Things to Consider Before Co-Signing a Mortgage
23 December, 2011 / by Bryan Jaskolka
On Monday we began our mini-series about co-signers and mortgages in Canada. While we covered who they were, what they do, and how they can be a great help to home buyers, there are still a few things you need to consider if you’re considering being a co-signer for someone’s mortgage. Most of these revolve around the fact that if the applicant defaults on the loan, you’re going to be responsible to pay it back. And while most co-signers go into the agreement understand that, they don’t really consider what that means.

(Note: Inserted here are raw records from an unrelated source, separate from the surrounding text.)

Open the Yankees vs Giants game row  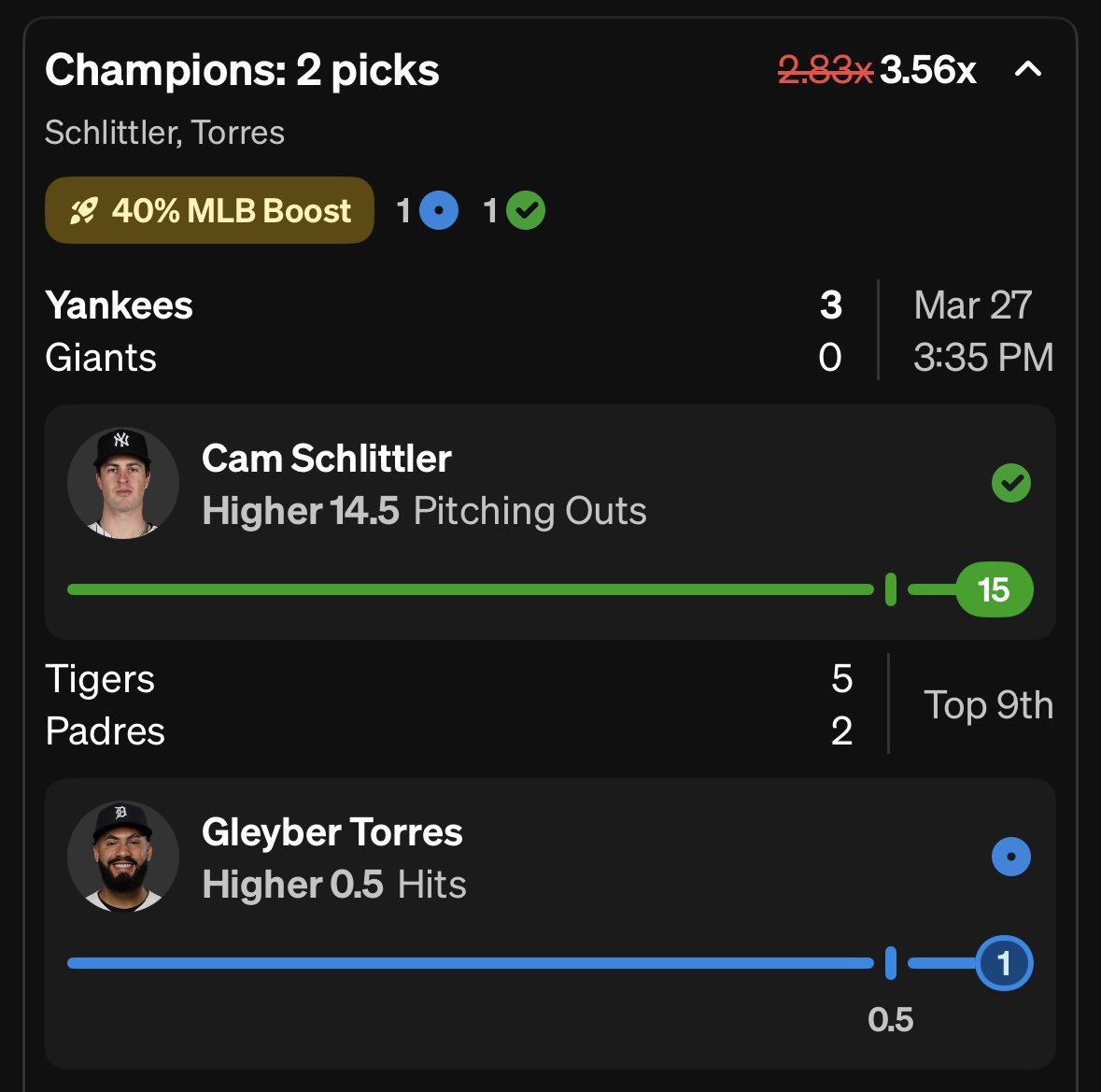444,332
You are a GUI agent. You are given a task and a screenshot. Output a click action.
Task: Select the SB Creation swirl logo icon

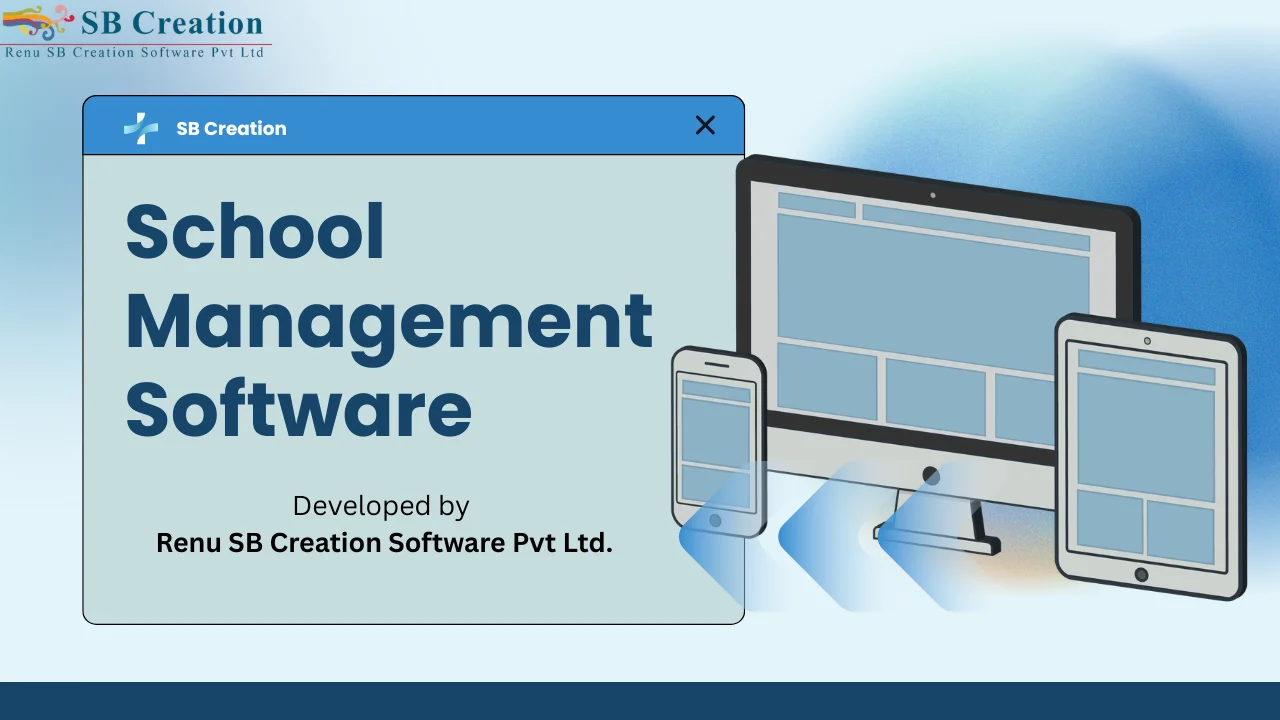tap(38, 22)
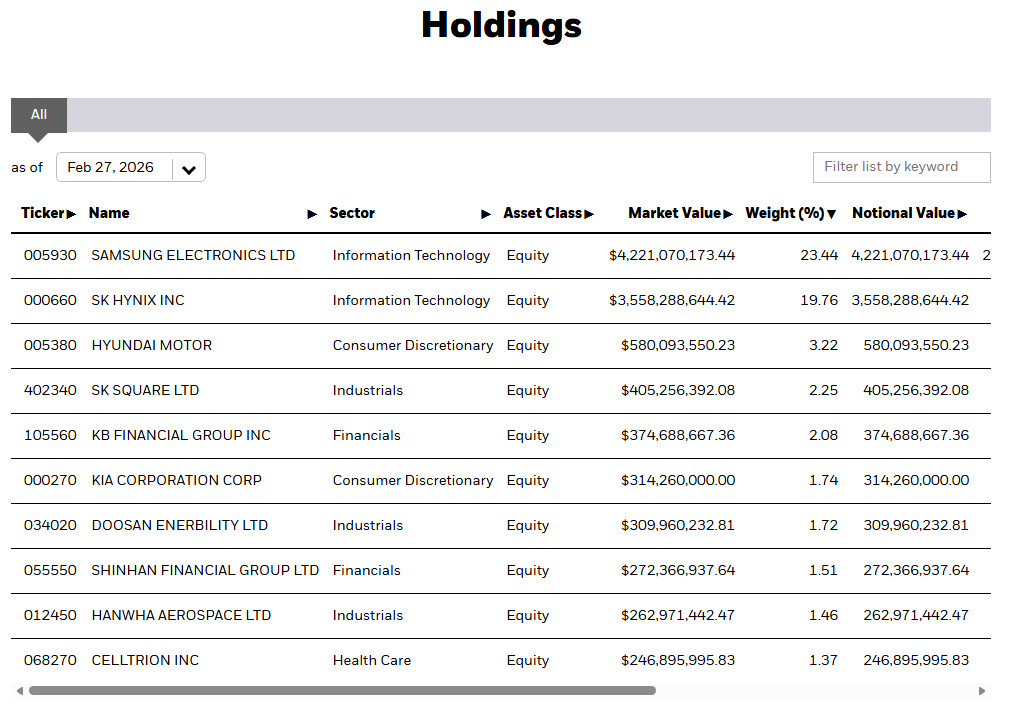Sort holdings by Ticker column arrow
The height and width of the screenshot is (706, 1014).
point(72,214)
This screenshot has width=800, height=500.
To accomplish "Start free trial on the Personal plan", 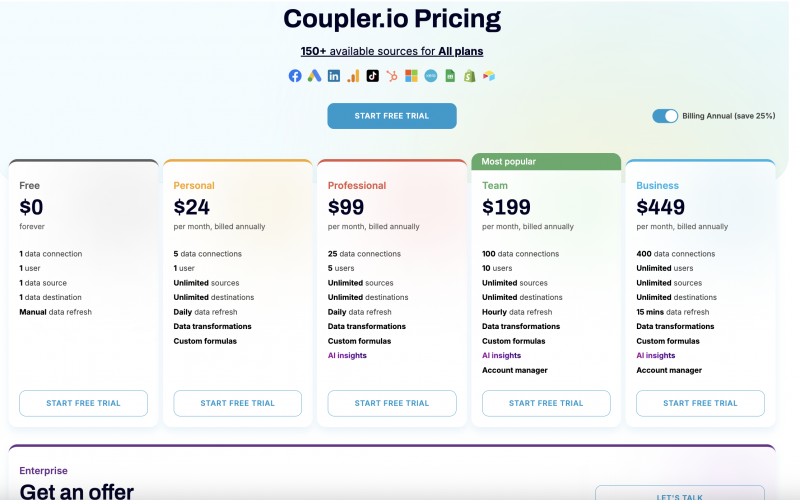I will pyautogui.click(x=237, y=403).
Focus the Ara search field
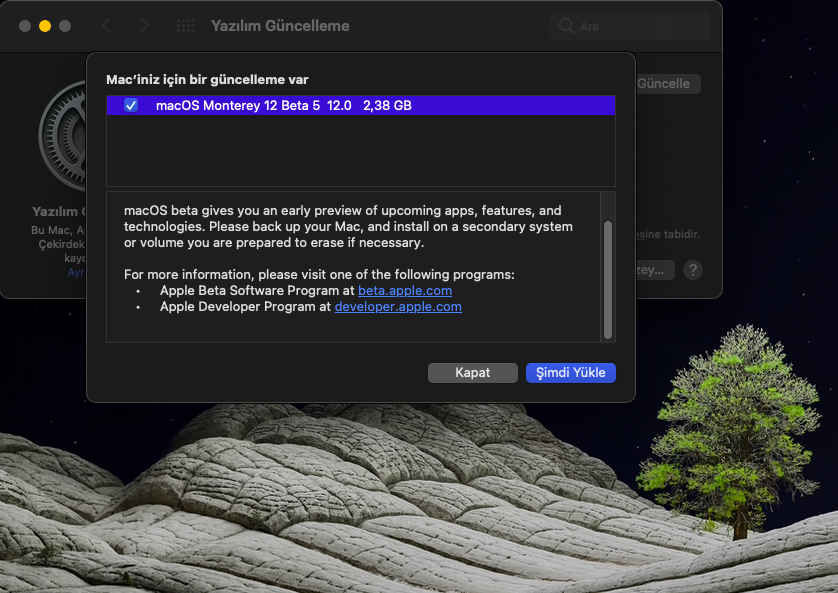 [640, 26]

Being responsible to pay the loan should the applicant default isn’t a “what if” situation. It’s a very real thing that could happen and if it does, the lender is going to come to you for the money. What’s more, and what many co-signers don’t realize, is that it doesn’t matter why the person defaults on the loan or misses payment. Even if the original applicant declares bankruptcy and so, is free from all debts, you still will not be and your name is still on those loan papers. If the loan is defaulted on for any reason, you will need to pay it back. This is why it’s so important to calculate the numbers and work out if you can actually afford to take on that loan. While you might never need it, you do need to have the money there if you need it.

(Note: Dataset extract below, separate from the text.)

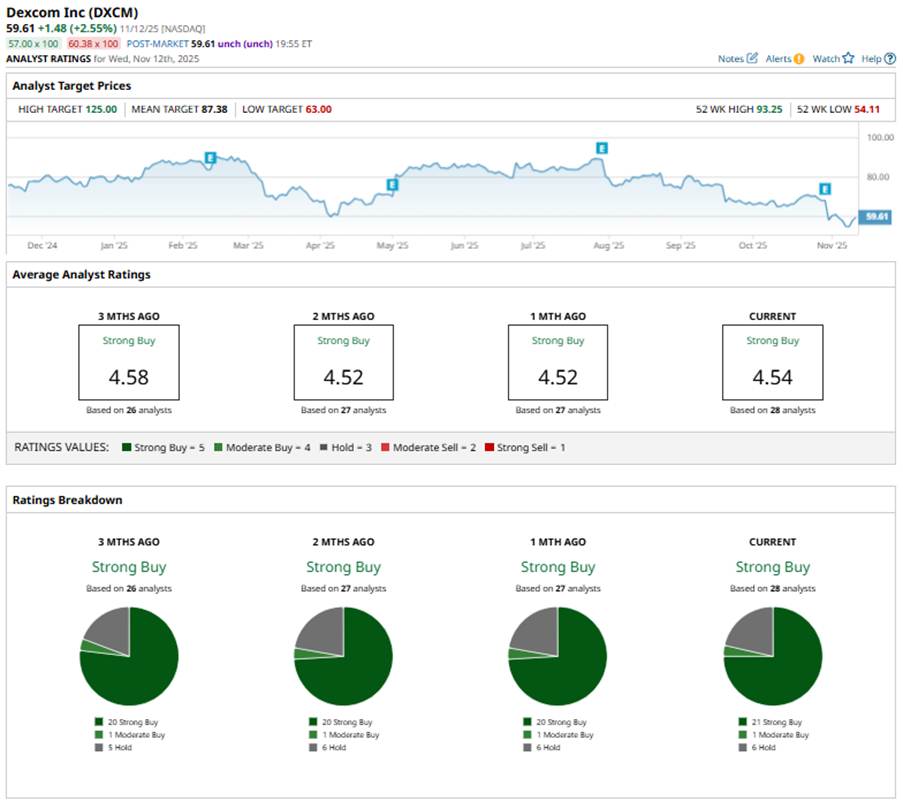Click the 59.61 price label on chart
The width and height of the screenshot is (903, 809).
(x=877, y=216)
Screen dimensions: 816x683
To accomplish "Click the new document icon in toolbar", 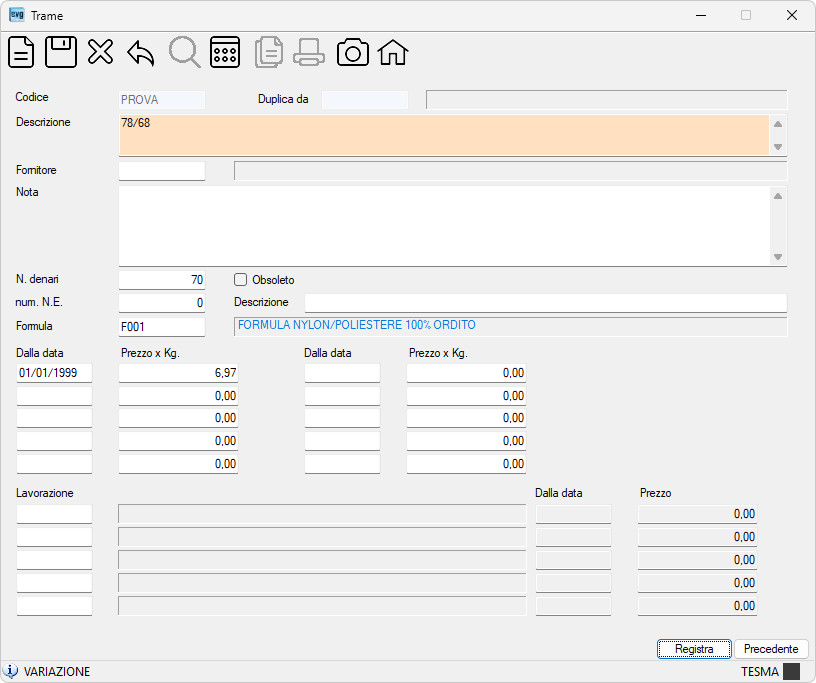I will pos(21,52).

A huge consideration to think about when co-signing a loan with someone is that your name is actually on the mortgage, which means that you, as well as they, are taking on more debt. This could have a huge effect on your credit score and you need to think about what that affect will be. If you’re going to apply for a loan of your own anytime soon, it could affect your ability to be approved for that loan. And if you’ve just rebuilt your credit for yourself, you probably don’t want to take on the risk of having someone else be responsible for it.
It’s not all dire, though. As we covered in the first part of the mini-series, co-signing for a loan can be a great feeling for co-singers, and can definitely help people out when they need it most. And, as a co-signer, there are things you can do to help yourself and give yourself some reassurance that you’re not headed down a bad path.
Ask the lender to notify you if the applicant defaults on any payment. Not all lenders will do this unless you ask, and make a point of asking. If the loan defaults for one day, you need to know about it so you can rectify it as soon as possible, even if it means paying the loan that month just to save your credit. In addition to this, also make sure that you have a copy of everything and anything pertaining to the mortgage. Again, and it really can’t be stressed enough, your name is going to be on the mortgage. And because of that, you need to know everything that’s been documented about it.
As we said, co-signing is not a bad thing, and it’s a common practice for spouses to help each other, or parents to help their children who are just starting out. The best protection you have when co-signing a loan is to speak to a Toronto mortgage broker who can guide you through the process and fully explain the process of co-signing for a loan, something that we’ll cover on Monday in our third part of our cosigning mini-series. ”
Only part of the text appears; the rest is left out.